The envelope, or cover, as collectors call used envelopes, was sold by Siegel Auction Galleries.
Known to collectors as the Ice House Cover, the envelope, which traveled by ship from New York to India, is the only one collectors have found still bearing the red and black stamp with Lincoln on it. Last traded publicly in 1943, then stolen and long thought to have been lost to philately, the cover was seized by the Federal Bureau of Investigation in 2006 and returned, after a court battle, to the heirs of J. David Baker, its last owner.
The letter was sent from a New England ice merchant to one of his ice warehouses in Calcutta, then part of Britain’s East Indies colony. It was franked with a total of $1.12, a large sum of money in those days, which paid the two-ounce foreign letter rate.

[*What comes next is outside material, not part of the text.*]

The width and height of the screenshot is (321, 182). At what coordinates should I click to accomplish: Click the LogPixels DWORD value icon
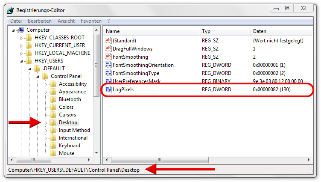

Markings on the envelope reveal that it traveled across the Atlantic, by train through Germany and Italy, by ship to Egypt and again from Suez to Bombay, and then by train across India. Before the advent of the Universal Postal Union the next year, the sum reflected rates negotiated between the United States and Britain to encourage growing international trade. Indeed, the commercial success of sending ice from winter ponds in Massachusetts to the sweltering cities of India was part of this progress.
Early collectors mainly sought to fill their albums with stamps that had been soaked off their envelopes, and an item like the Lincoln, issued in 1869 in a run of fewer than 50,000, would have been no exception. When, at the end of the 19th century, collectors began saving entire envelopes — on account of the fascinating tales they revealed about their trips through the world’s postal systems — it became apparent that covers with the Lincoln were no longer to be found.
In 1914, a New York collector traveling in India did come across one. He sold it to a dealer in New York for $50 or $100 — accounts vary — and by the 1960s it had been sold to Mr. Baker, a steel executive and prominent collector in Indianapolis, for $6,500.
One night in 1967, a prized group of about 250 rare covers, including the Ice House Cover, was stolen from his home. The F.B.I. found most of those covers a decade later, and Mr. Baker was able to buy them back from his insurance company. But the Ice House Cover was missing.
In early 2006, however, an elderly couple walked into a stamp shop in Chicago to ask about the value of some old envelopes they had found while cleaning the home of a deceased friend. The store owner recognized the Ice House Cover and alerted the police. After an investigation by the F.B.I. cleared the couple, the cover was returned by court order to Mr. Baker’s widow and daughter. In May, the Philatelic Foundation, a nonprofit organization in New York, examined the cover and declared it genuine.
The buyer on Saturday was Dr. Arthur K. M. Woo, who is renowned in philatelic circles for his worldwide exhibits of rare covers. He paid a total of $431,250, including buyer’s commission.